Re: [PATCH 2/2] lib/string.c: Optimize memchr()
From: Yu-Jen Chang
Date: Fri Jul 29 2022 - 11:42:44 EST
On Sat, Jul 23, 2022 at 12:56 AM Andy Shevchenko
<andy.shevchenko@xxxxxxxxx> wrote:
>
>
>
> On Friday, July 22, 2022, Yu-Jen Chang <arthurchang09@xxxxxxxxx> wrote:
>>
>> On Wed, Jul 13, 2022 at 6:24 PM David Laight <David.Laight@xxxxxxxxxx> wrote:
>> >
>> > From: Andrey Semashev
>> > > Sent: 13 July 2022 11:03
>> > >
>> > > On 7/13/22 12:49, Andrey Semashev wrote:
>> > > > On 7/13/22 12:39, David Laight wrote:
>> > > >> From: Yu-Jen Chang
>> > > >>> Sent: 12 July 2022 15:59
>> > > >> ...
>> > > >>>> I think you're missing the point.
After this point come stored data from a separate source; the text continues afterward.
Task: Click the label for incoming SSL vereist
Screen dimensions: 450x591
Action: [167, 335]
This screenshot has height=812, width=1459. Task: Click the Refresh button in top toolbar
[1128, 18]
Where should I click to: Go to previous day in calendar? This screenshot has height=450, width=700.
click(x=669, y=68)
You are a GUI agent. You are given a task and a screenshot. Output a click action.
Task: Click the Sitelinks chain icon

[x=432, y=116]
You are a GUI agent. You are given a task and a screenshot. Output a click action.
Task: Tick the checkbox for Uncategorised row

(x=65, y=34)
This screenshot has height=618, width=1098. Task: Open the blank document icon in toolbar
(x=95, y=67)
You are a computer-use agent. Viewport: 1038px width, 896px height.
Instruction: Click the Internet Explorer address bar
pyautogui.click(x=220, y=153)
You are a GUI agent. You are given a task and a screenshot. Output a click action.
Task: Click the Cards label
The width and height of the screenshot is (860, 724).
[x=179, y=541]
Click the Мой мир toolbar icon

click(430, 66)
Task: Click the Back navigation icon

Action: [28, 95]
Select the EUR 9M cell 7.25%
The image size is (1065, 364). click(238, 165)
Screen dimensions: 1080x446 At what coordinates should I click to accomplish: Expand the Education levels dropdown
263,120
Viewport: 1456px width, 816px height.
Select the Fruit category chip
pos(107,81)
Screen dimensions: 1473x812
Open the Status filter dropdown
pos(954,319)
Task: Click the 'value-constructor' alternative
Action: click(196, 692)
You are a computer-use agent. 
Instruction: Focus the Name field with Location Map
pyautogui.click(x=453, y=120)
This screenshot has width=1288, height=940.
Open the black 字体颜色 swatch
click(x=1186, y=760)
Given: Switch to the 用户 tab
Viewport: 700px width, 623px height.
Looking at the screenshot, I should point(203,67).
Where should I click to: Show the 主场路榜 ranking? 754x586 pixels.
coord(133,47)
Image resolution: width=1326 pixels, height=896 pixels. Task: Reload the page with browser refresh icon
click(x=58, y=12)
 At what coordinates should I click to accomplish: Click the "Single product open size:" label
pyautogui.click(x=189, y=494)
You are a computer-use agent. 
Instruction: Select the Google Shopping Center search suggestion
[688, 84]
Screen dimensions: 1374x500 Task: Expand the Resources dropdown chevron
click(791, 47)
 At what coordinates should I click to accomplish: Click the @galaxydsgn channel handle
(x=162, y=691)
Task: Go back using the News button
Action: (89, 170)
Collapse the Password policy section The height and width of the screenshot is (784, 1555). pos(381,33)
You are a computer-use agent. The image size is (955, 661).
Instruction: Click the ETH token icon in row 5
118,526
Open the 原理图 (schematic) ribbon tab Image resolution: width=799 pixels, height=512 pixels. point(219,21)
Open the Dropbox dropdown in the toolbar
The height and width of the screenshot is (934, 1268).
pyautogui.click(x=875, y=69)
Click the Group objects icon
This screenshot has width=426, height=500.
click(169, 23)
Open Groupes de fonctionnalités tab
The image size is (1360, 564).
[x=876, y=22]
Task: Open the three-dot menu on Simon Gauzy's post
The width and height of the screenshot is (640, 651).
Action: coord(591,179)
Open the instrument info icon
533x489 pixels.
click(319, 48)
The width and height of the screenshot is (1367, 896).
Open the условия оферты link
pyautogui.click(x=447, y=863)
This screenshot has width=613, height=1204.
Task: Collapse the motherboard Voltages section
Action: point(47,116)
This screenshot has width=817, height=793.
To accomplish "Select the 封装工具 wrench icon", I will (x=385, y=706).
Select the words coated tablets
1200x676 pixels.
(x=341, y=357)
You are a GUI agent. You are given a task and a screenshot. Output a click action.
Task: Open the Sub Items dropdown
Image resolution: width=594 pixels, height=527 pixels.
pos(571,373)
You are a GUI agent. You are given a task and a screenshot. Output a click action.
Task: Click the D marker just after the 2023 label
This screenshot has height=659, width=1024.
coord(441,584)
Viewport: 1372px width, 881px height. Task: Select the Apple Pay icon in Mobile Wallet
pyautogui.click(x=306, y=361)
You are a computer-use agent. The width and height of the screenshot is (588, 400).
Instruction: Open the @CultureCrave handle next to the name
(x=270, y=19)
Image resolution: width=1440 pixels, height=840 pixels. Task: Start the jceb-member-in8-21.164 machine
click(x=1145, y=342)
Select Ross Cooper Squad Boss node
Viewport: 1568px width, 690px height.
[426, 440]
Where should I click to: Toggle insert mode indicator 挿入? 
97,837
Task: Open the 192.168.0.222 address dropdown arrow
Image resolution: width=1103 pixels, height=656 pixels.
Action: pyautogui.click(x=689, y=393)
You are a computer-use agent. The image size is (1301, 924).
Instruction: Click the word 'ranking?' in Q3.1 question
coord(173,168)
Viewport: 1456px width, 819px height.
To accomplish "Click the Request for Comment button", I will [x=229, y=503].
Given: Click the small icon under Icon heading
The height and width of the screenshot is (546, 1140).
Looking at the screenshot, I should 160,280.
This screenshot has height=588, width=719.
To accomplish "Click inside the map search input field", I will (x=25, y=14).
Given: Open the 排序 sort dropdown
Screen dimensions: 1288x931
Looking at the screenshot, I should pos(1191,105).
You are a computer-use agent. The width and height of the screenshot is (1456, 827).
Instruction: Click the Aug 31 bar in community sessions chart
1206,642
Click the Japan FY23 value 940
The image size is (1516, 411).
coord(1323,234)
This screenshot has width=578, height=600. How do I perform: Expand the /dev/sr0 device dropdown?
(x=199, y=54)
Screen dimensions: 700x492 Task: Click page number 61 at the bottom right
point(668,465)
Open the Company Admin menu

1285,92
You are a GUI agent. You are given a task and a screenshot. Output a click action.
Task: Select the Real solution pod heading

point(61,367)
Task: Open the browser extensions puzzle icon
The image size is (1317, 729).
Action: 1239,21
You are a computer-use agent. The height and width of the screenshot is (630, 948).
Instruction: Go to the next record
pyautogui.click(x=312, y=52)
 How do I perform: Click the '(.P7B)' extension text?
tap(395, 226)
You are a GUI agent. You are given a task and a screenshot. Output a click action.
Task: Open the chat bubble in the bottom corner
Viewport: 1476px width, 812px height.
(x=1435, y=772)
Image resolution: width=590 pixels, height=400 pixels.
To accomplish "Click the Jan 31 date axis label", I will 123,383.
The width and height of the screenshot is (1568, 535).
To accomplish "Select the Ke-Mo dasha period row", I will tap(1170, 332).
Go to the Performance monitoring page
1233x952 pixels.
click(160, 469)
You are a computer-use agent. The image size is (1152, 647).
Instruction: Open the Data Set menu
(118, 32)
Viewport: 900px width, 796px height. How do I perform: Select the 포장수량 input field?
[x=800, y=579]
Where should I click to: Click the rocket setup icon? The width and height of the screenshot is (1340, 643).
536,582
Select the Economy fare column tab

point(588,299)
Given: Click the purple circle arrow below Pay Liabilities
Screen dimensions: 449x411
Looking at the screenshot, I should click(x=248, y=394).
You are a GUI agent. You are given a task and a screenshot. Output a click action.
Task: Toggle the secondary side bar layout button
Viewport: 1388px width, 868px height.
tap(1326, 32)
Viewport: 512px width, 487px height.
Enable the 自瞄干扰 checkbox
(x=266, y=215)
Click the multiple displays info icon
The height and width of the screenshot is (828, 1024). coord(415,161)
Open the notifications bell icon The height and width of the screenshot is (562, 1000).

Loads at unaligned addresses may not
>> > > >>>> be allowed by hardware using conventional load instructions or may be
>> > > >>>> inefficient. Given that this memchr implementation is used as a fallback
>> > > >>>> when no hardware-specific version is available, you should be
>> > > >>>> conservative wrt. hardware capabilities and behavior. You should
>> > > >>>> probably have a pre-alignment loop.
>> > > >>>
>> > > >>> Got it. I add pre-alignment loop. It aligns the address to 8 or 4bytes.
>> > > >>
>> > > >> That should be predicated on !HAS_EFFICIENT_UNALIGNED_ACCESS.
>> > > >>
>> > > >> ...
>> > > >>> for (; p <= end - 8; p += 8) {
>> > > >>> val = *(u64*)p ^ mask;
>> > > >>> if ((val + 0xfefefefefefefeffull)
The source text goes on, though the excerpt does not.